Spesso installare mantenendo applicativi non è facile specialmente quando questi vengono forniti all’esterno del repository di sistema – ossia sui canali di distribuzione ufficiale dei programmi relativi al nostro sistema operativo.
C’è il rischio di complicarsi la vita configurando un’applicazione distribuita all’interno di uno zip o installato tramite un misterioso script bash.
Parliamo di container e di come questi funzionino grazie ad alcune funzionalità base del sistema operativo Linux.
I vantaggi dei container rispetto all’approccio classico sono innumerevoli.
Il paradigma dei container Linux punta a standardizzare il ciclo di vita di un’applicazione, dal suo avvio all’aggiornamento e, in caso di problemi, persino al suo roll back.
Le operazioni per scaricare ed eseguire altre applicazioni non saranno particolarmente differenti una volta imparati i comandi di base.
Il concetto base della containerizzazione è l’isolamento tra i processi e le risorse. I processi di un container girano isolati da quelli del sistema host ed accedono ad un set ristretto di risorse in maniera simile a quanto avviene con una virtual machine ma con una footprint ridotta in quanto non dovremo virtualizzare l’hardware.
Alla base del funzionamento dei container ci sono delle funzionalità core di Linux incluse nella maggior parte delle distribuzioni.
Ma quali sono queste funzionalità di cui stiamo parlando?
- Namespaces. Una funzionalità del kernel che permette di isolare i processi, la rete, le comunicazioni tra i processi e i volumi montati.
- Capabilities e SecComp. Permettono all’applicazione di far affidamento su funzionalità riservate all’utente root senza per questo concedervi tutti i permessi che sono normalmente riservati a quest’ultimo.
- SELinux. Un’evoluzione rispetto ai permessi base di Linux, consente ai processi di accedere solamente ai files di un contesto specificato – ad esempio permettendo a un server web di accedere ai file da servire ma non alla cartella home dell’utente applicativo.
- Chroot.
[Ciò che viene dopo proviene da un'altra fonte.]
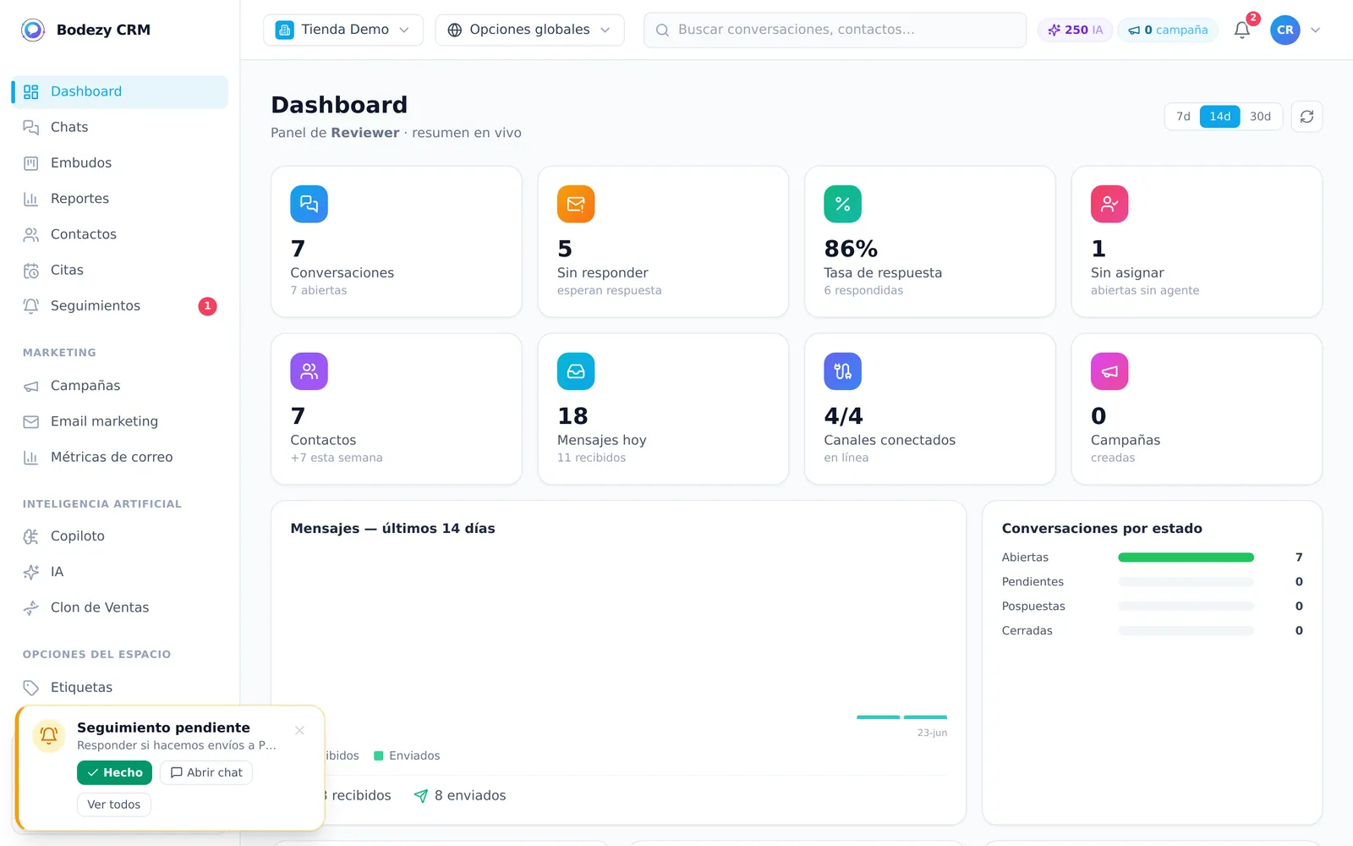Select the 7d time range

[1183, 117]
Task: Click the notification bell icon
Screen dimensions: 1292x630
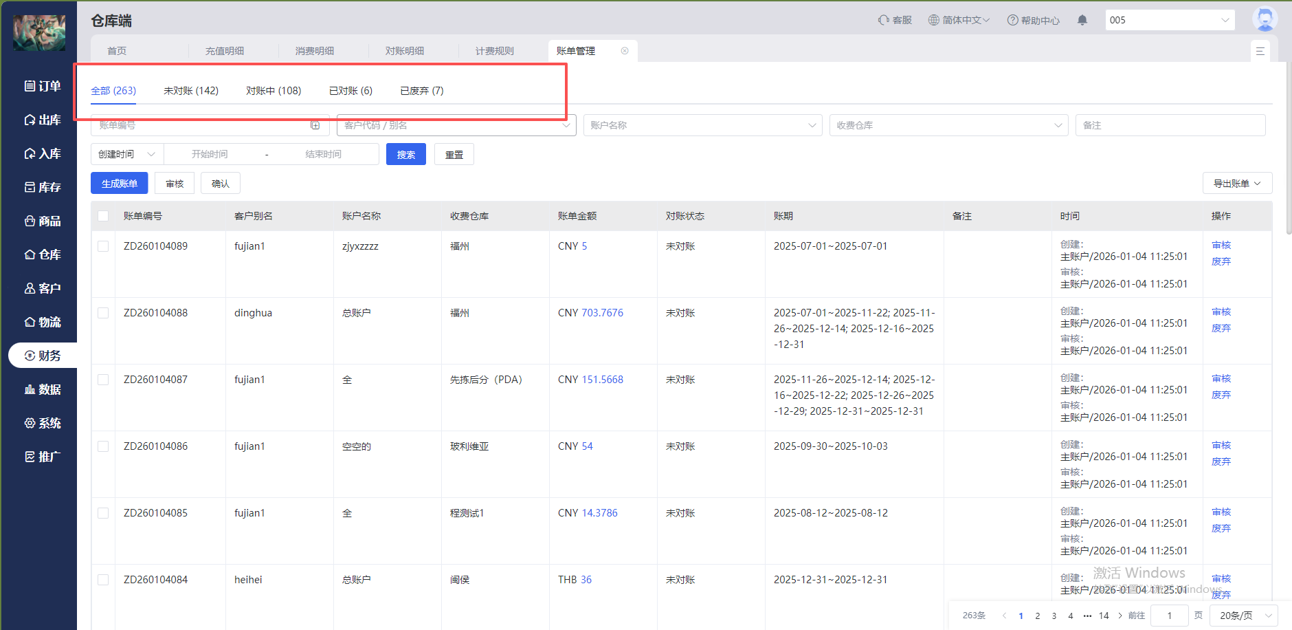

Il suo scopo è isolare l’applicazione all’interno di un’area riservata in modo che questa non veda i file all’esterno del suo sistema.
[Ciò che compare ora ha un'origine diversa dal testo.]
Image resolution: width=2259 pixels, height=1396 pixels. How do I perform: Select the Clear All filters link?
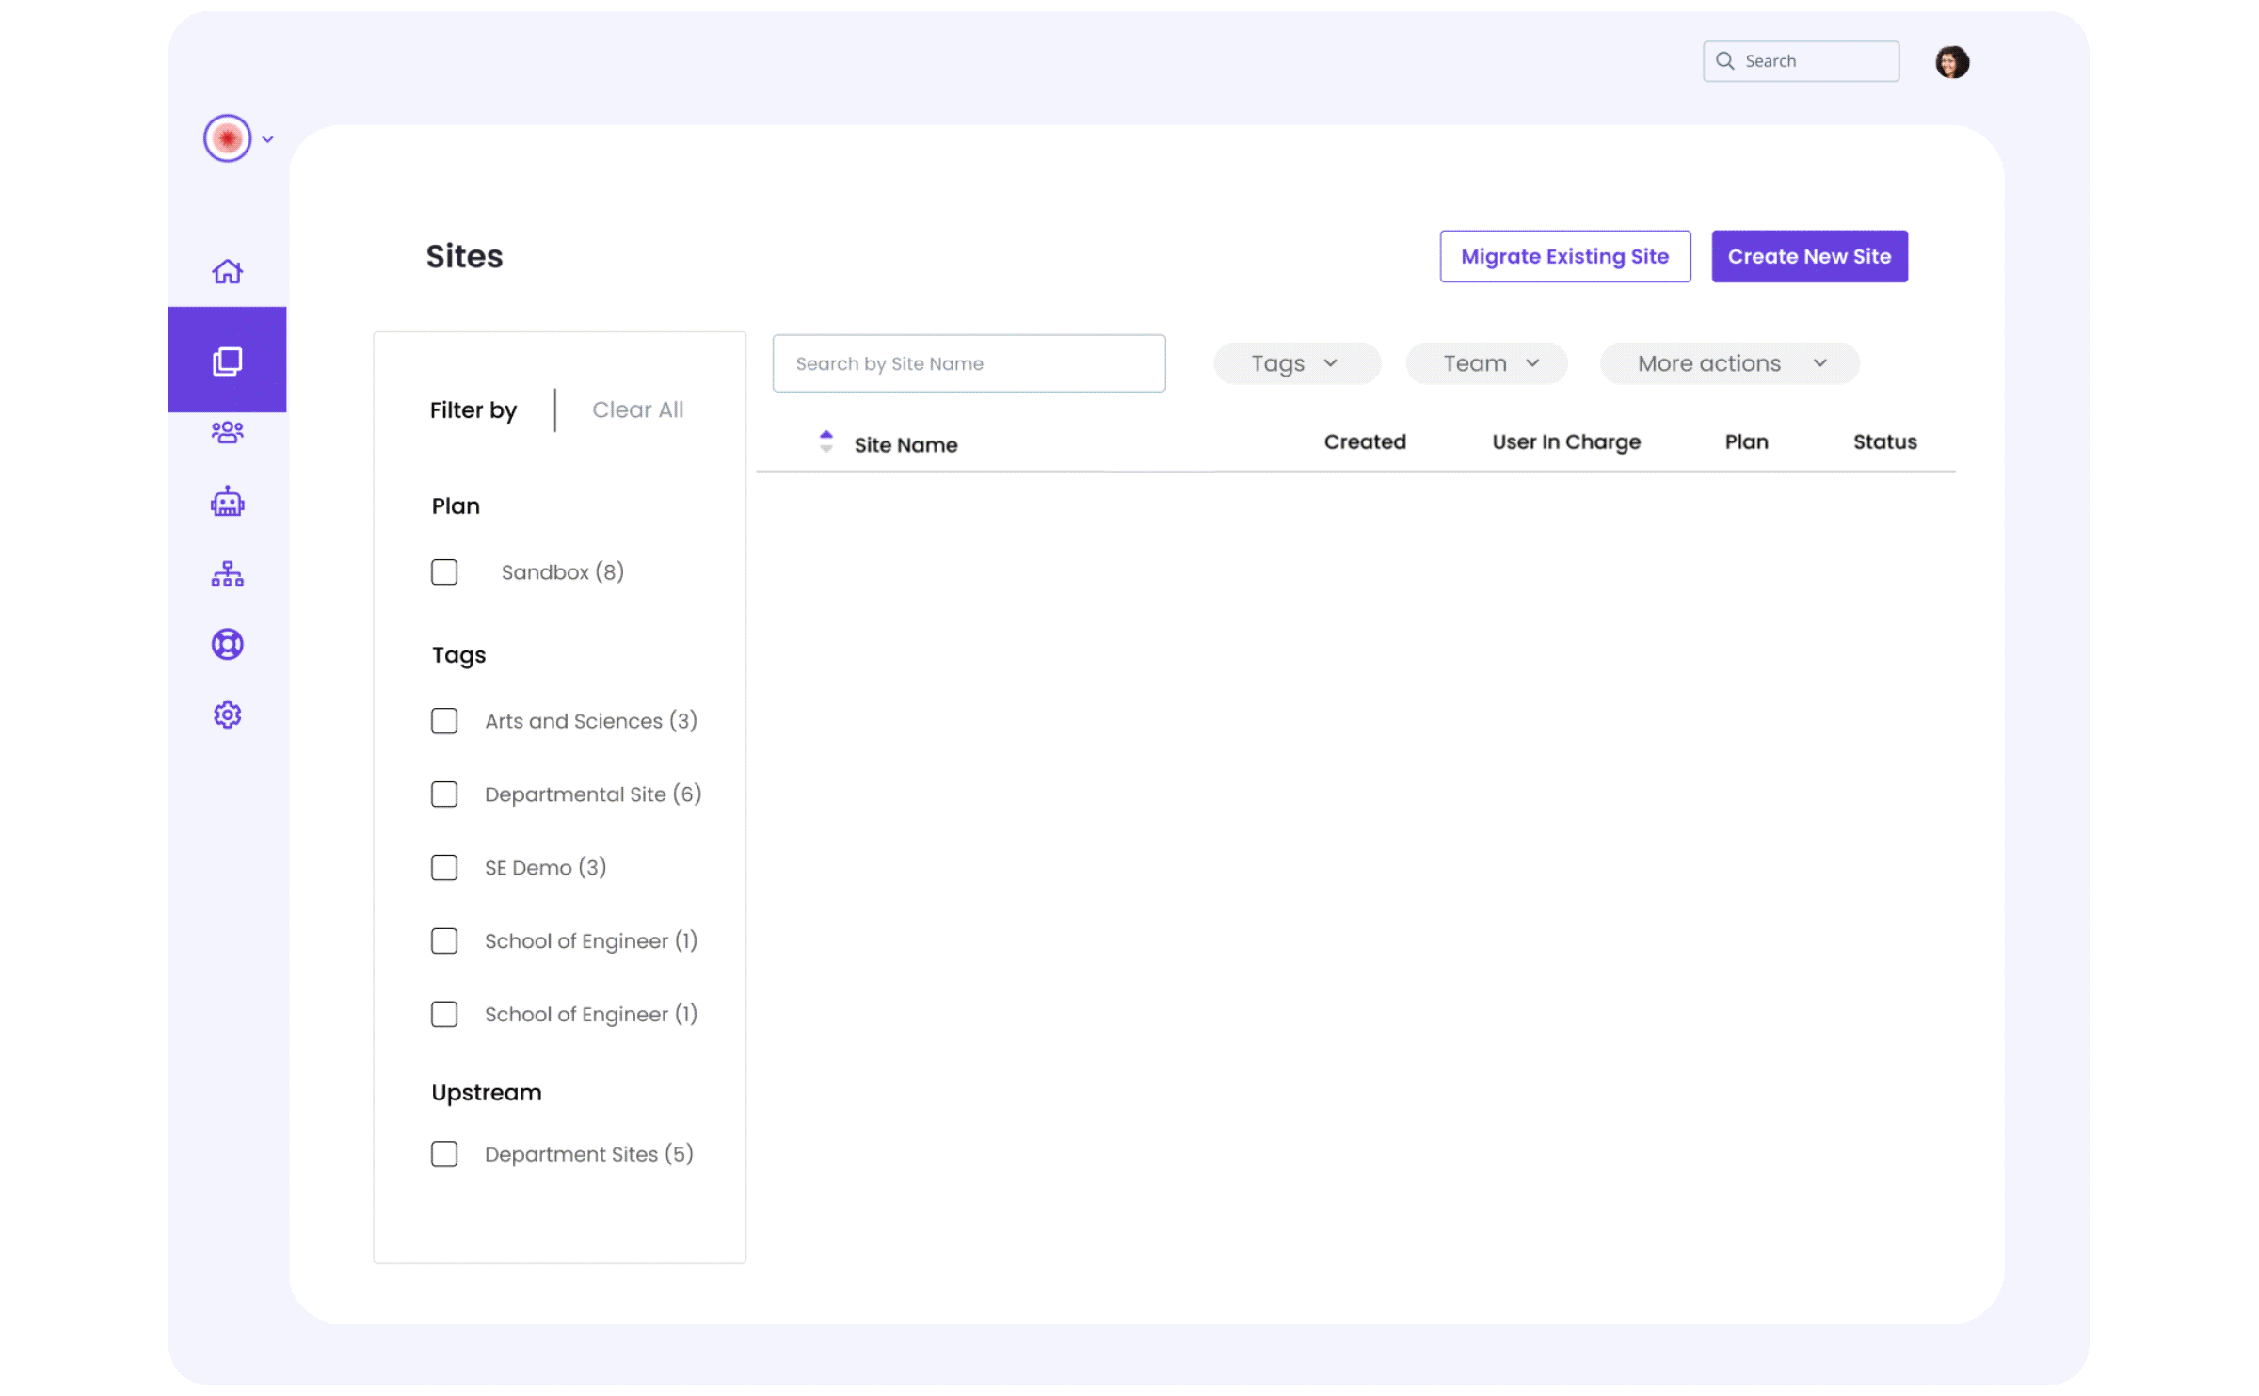pos(638,409)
Non è necessario interfacciarsi con tutte queste componenti singolarmente!
Per configurare, avviare e mantenere un container esistono programmi appositi.
Nel mondo Red Hat troviamo Podman, uno strumento Open Source simile a Docker ma decisamente molto più potente e maturo; entrambi i progetti fanno uso delle immagini basate sugli standard OCI (Open Container Initiative) che memorizzano l’applicativo in più strati.
Queste immagini sono vere e proprie bolle di Linux in quanto l’immagine base contiene una distro Linux minimale e negli strati superiori – che si aggiungono – ci sono metadati, librerie e binari dell’applicazione.
Il container runtime si occupa di unire gli strati, configurare le restrizioni dei container e avviare il processo specificato.
Podman, poi, aggiunge due importantissime funzionalità rispetto a Docker:
- la gestione dei cosiddetti “pod” che possono raggruppare più container al loro interno, permettendo la comunicazione tra i processi e condividendo, per esempio, i namespaces di rete e i limiti di cgroups.
- la capacità di lavorare con gli oggetti di Kubernetes e di esportarli in formato yaml.
Grazie all’utilizzo dei container, la gestione delle applicazioni diventa molto più semplice e sicura grazie alla standardizzazione delle componenti e dei procedimenti.
L’evoluzione l’abbiamo con gli orchestratori: il gold standard è sicuramente usare Kubernetes o una delle distribuzioni come Red Hat OpenShift.